Copy the part of the data that opens with the line containing "This screenshot has width=486, height=485." and closes with the line containing "click(x=489, y=255)", renaming "Viewport" to "Display area" and leaving all else unchanged.

*Data lines*.
# # # #

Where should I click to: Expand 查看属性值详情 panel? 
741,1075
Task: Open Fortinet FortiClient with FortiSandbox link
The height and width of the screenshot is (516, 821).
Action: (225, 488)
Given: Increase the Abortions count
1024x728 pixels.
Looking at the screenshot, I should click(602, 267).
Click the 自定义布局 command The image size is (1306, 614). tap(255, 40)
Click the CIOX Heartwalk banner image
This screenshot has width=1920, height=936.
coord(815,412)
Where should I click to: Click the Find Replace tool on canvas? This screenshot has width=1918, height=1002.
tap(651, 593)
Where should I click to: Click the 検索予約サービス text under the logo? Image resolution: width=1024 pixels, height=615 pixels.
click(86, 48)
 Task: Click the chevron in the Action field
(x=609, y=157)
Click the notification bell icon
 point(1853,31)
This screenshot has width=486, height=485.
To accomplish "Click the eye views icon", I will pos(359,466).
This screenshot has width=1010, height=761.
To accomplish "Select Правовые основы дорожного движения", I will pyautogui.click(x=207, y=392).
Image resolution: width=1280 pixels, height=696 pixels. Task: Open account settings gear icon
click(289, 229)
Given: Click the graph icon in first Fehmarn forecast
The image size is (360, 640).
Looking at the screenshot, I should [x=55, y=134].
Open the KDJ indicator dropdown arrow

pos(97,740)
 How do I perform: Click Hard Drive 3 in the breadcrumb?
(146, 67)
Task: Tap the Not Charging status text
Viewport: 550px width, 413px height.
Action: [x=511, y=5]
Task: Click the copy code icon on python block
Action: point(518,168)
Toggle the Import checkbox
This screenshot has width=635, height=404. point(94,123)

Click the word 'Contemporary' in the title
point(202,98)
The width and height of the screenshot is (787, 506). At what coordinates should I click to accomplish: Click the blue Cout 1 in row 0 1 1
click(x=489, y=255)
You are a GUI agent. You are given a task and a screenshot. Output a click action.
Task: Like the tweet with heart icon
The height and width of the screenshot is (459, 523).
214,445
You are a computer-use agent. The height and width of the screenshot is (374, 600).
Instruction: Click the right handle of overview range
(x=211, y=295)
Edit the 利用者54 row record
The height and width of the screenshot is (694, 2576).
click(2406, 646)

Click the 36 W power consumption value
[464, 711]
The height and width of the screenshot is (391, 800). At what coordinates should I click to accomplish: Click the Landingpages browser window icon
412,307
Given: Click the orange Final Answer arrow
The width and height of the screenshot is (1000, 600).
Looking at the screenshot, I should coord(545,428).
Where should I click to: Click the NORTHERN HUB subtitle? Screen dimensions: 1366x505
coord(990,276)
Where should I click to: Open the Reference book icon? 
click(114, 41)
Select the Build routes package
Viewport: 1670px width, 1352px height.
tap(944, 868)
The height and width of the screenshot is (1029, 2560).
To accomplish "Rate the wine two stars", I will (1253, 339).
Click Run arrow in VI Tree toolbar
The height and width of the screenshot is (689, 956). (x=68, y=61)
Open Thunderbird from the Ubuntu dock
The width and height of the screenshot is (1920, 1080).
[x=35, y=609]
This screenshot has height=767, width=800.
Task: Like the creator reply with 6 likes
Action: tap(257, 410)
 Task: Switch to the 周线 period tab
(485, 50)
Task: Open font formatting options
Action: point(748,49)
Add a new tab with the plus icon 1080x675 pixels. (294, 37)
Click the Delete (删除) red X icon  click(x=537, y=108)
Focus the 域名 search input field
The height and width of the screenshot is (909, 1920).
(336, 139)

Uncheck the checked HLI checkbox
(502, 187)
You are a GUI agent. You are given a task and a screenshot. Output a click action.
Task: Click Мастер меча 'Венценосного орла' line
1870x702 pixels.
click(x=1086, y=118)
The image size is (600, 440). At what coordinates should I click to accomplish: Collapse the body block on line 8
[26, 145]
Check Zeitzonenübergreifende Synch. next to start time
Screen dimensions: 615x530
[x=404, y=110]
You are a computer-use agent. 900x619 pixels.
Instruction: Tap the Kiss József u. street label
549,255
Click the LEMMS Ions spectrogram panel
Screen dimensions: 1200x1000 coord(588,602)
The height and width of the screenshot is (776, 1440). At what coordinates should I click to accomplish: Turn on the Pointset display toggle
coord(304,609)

# # # #

*Written response*.
This screenshot has width=486, height=485.
To accomplish "Click the eye views icon", I will pos(359,466).
This screenshot has width=1010, height=761.
To accomplish "Select Правовые основы дорожного движения", I will pyautogui.click(x=207, y=392).
Image resolution: width=1280 pixels, height=696 pixels. Task: Open account settings gear icon
click(289, 229)
Given: Click the graph icon in first Fehmarn forecast
The image size is (360, 640).
Looking at the screenshot, I should [x=55, y=134].
Open the KDJ indicator dropdown arrow

pos(97,740)
 How do I perform: Click Hard Drive 3 in the breadcrumb?
(146, 67)
Task: Tap the Not Charging status text
Display area: 550px width, 413px height.
Action: [x=511, y=5]
Task: Click the copy code icon on python block
Action: point(518,168)
Toggle the Import checkbox
This screenshot has width=635, height=404. point(94,123)

Click the word 'Contemporary' in the title
point(202,98)
The width and height of the screenshot is (787, 506). At what coordinates should I click to accomplish: Click the blue Cout 1 in row 0 1 1
click(x=489, y=255)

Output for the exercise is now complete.